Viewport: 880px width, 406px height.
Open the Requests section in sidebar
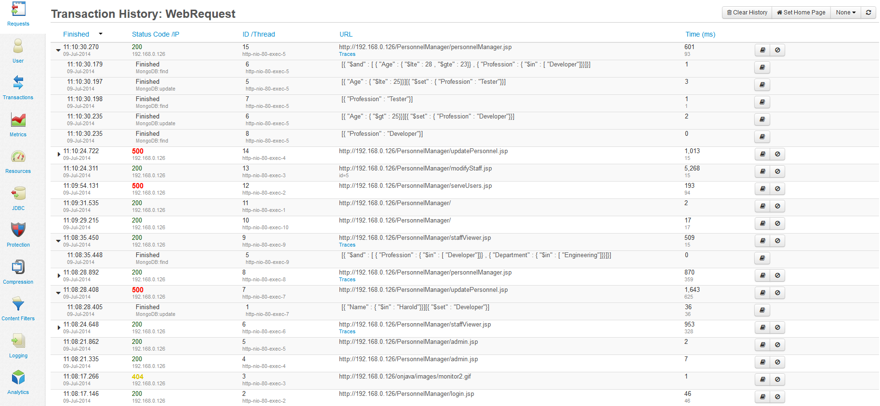[x=18, y=14]
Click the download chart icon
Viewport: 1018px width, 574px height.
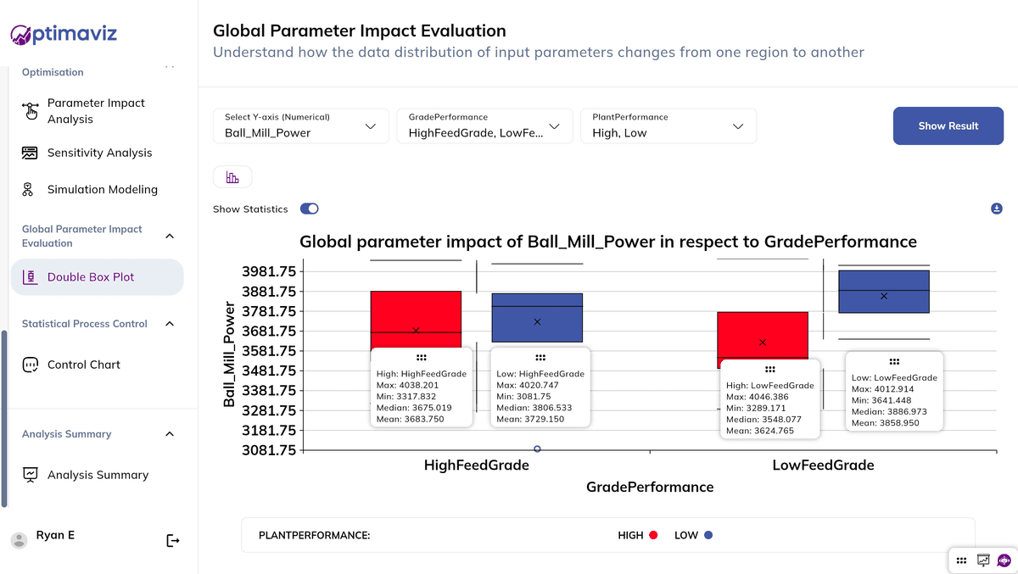tap(996, 209)
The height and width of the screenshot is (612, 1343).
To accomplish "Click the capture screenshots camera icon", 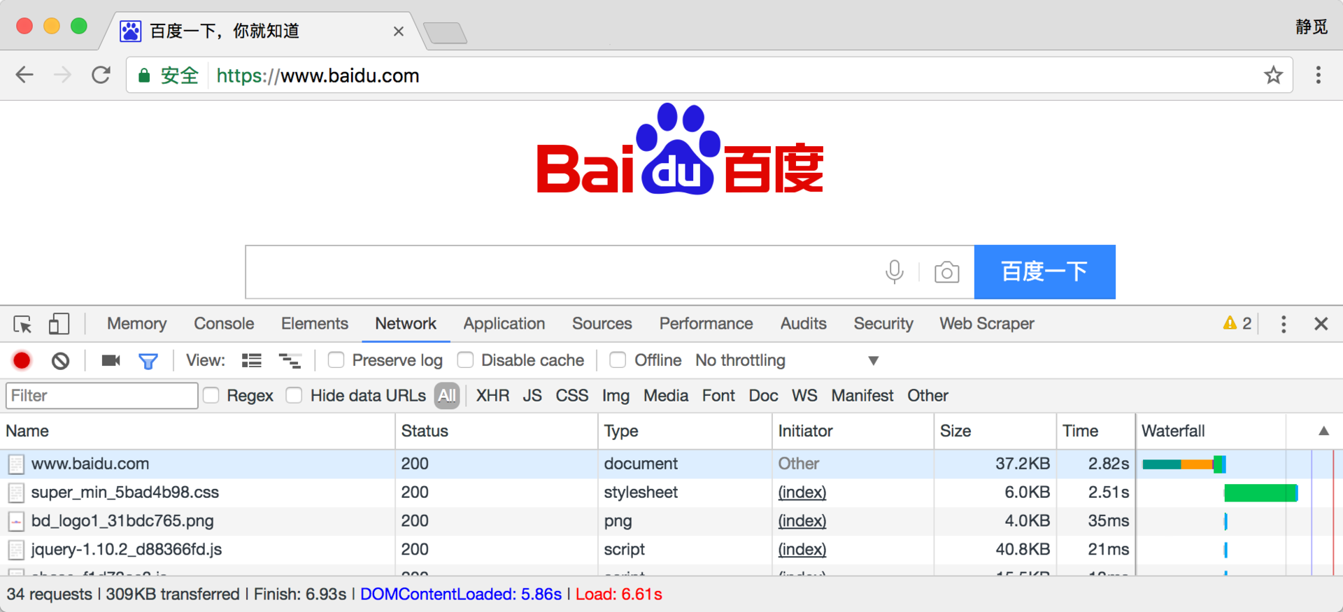I will tap(111, 360).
━━━━━━━━━━━━━━━━━━━━
TASK OBJECTIVE: Return exactly the lines of the data, beginning with the first and ending with the line containing "The height and". Skip the pictures.

EXERCISE RESULT:
Viewport: 880px width, 406px height.
Open the Requests section in sidebar
[x=18, y=14]
Click the download chart icon
Viewport: 1018px width, 574px height.
tap(996, 209)
The height and width of the screenshot is (612, 1343).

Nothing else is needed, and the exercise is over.